I'd actually argue that.

Now I have a confession.

Like George Costanza wrestling out a white lie in a really unattractive explosion of guilt - well, sheesh, how do I get out of this one? If you own a television, what I am about to admit will seem truly insane. Here goes:

I have never seen Seinfeld.

Until now, that is.

Not in its entire run, from 1989 to 1999. I caught a few scenes here and there. I saw most of the farewell episode. But somehow I managed to avoid seeing an entire episode. (I never had to review the series, either.) I admit this now because as I watched the first three seasons on DVD, I was struck by how much I knew anyway, how many references I was well versed in, how much of the dialogue I had heard before.

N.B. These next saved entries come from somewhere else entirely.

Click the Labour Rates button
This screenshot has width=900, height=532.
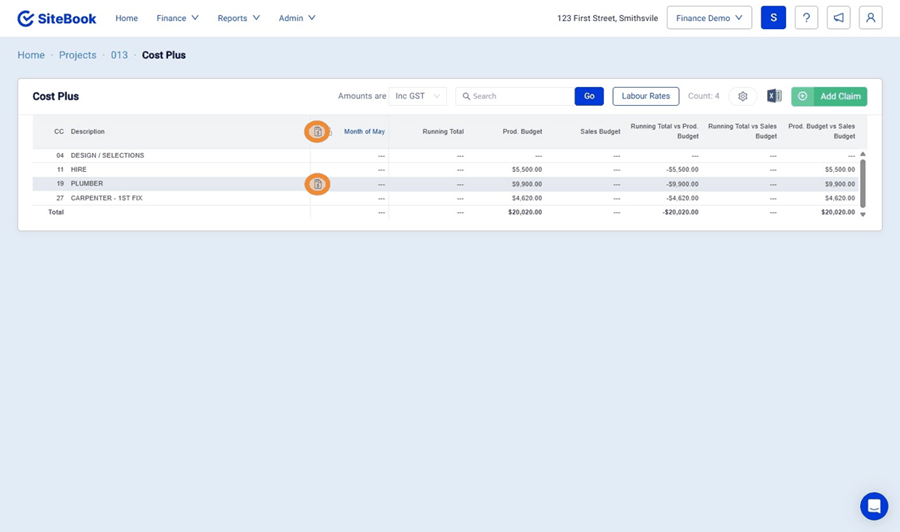(x=645, y=96)
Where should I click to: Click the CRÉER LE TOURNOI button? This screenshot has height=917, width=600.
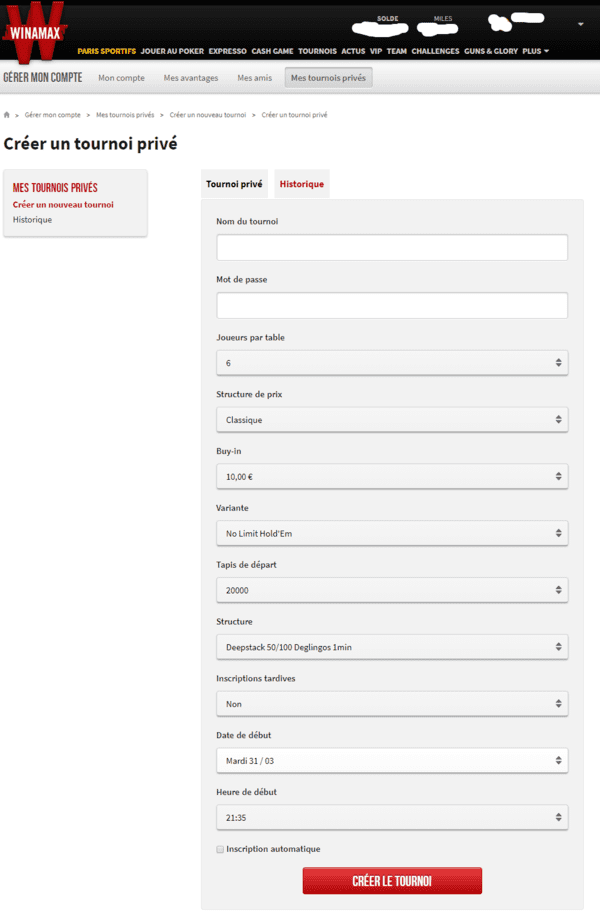392,881
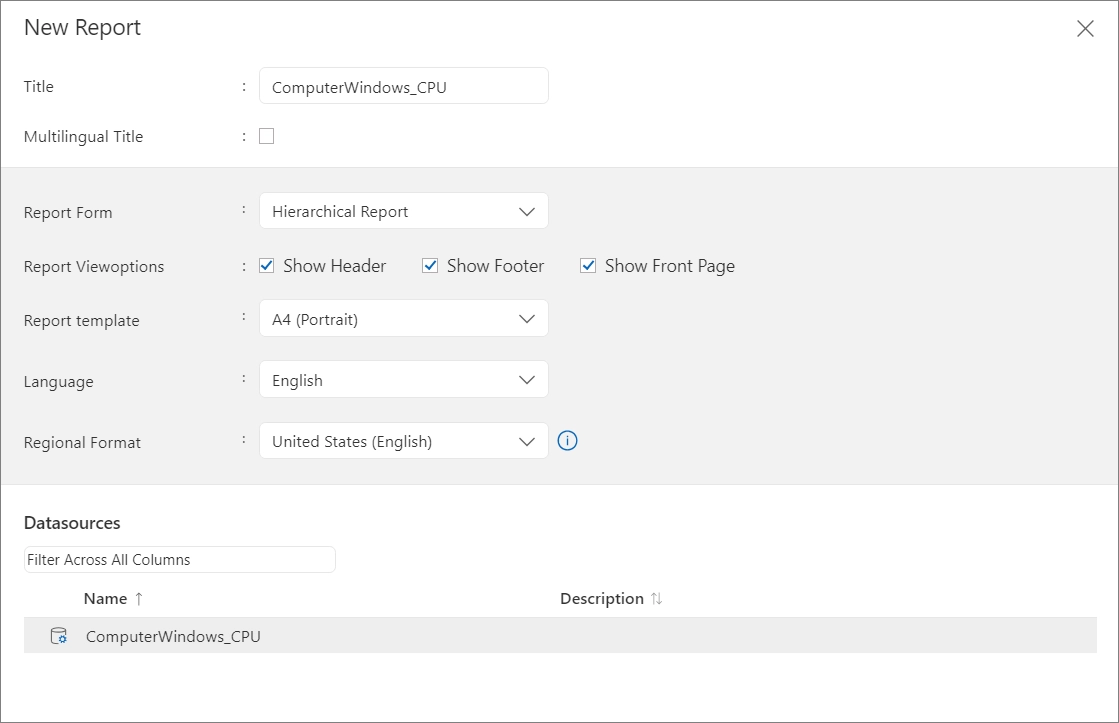This screenshot has width=1119, height=723.
Task: Click the info icon beside Regional Format
Action: [567, 441]
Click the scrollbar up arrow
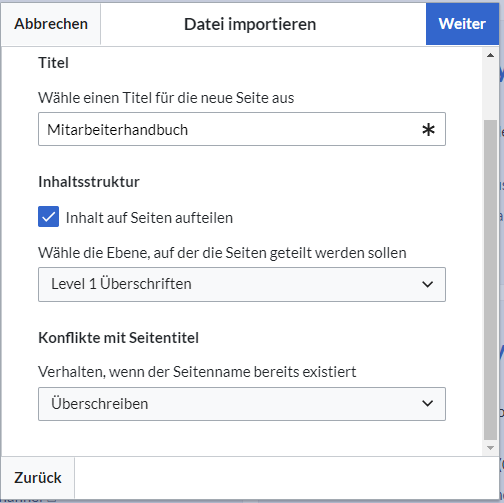The width and height of the screenshot is (504, 503). pos(490,55)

A sample from the first disc:

George: "You like Magellan?"

Jerry: "Oh yeah, my favorite explorer. Around the world, come on - who do you like?"

"I like DeSoto."

"DeSoto? What did he do?"

"Discovered the Mississippi."

"Oh, yeah, like they wouldn't have found that anyway."

Because of Seinfeld, lines that wonderfully perverse are out there, floating in our pop ether 24-7. Indeed, there's a fair question to be asked: Why would you want to buy a Seinfeld DVD when all you need is a television, where an episode is always on?

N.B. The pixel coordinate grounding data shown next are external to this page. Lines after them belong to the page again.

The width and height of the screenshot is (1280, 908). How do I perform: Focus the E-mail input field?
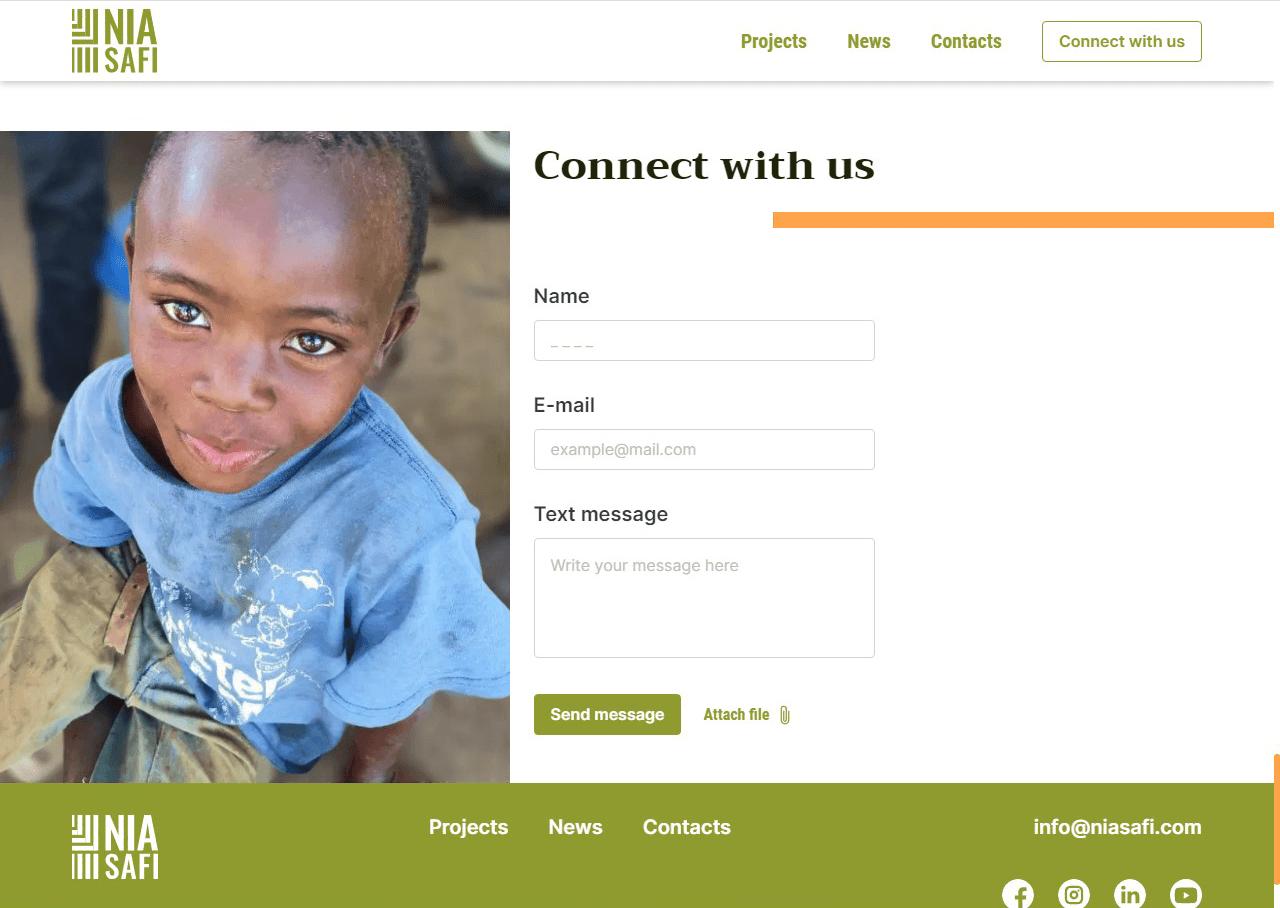pyautogui.click(x=704, y=449)
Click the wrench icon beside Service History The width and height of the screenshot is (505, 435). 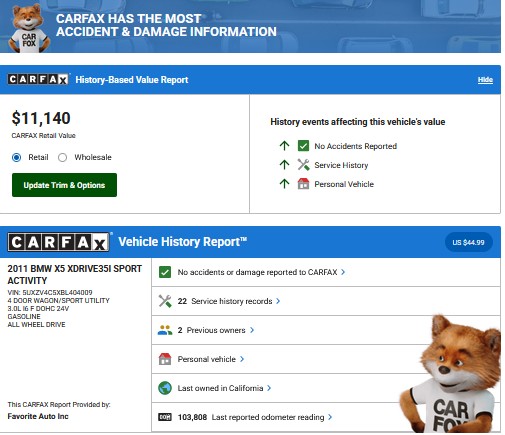pos(303,165)
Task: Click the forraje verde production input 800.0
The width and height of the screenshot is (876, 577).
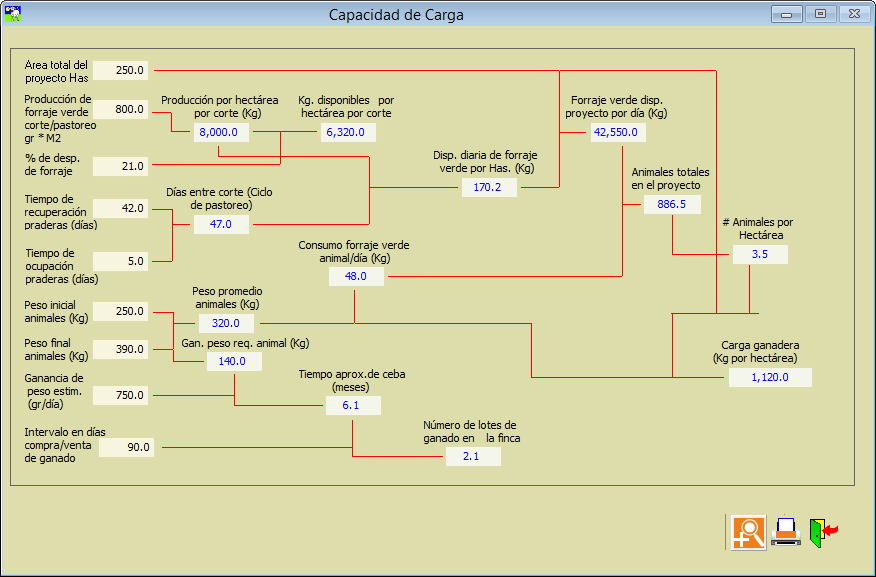Action: coord(121,110)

As a newbie, what's fun about these sets is watching a classic come together, line by line, situation by situation, without the jumbled order of syndication to worry about. That and the fuzzy, washed-out appearance of reruns is no more: these episodes have the crisp, over-lit look of a brand new sitcom. Elaine (Julia Louis-Dreyfus) isn't in the first episode. George (Jason Alexander) doesn't seem quite so confrontational yet. And the studio audience doesn't reflexively go bonkers when Kramer (Michael Richards) barges in on Jerry.

That first episode is not even especially memorable. "We didn't know what we were doing," creator Larry David admits on the commentary track. NBC famously took baby steps. The first box set contains two seasons but only 18 episodes: the first six that make up the entire first season, and the next 12 that make up the second. Not until the third season (and the second box set, which has 23 episodes), do we see the Seinfeld we know, the one that dug its heels in and gave a vision of humanity that could be called unabashedly miserable if it weren't so funny.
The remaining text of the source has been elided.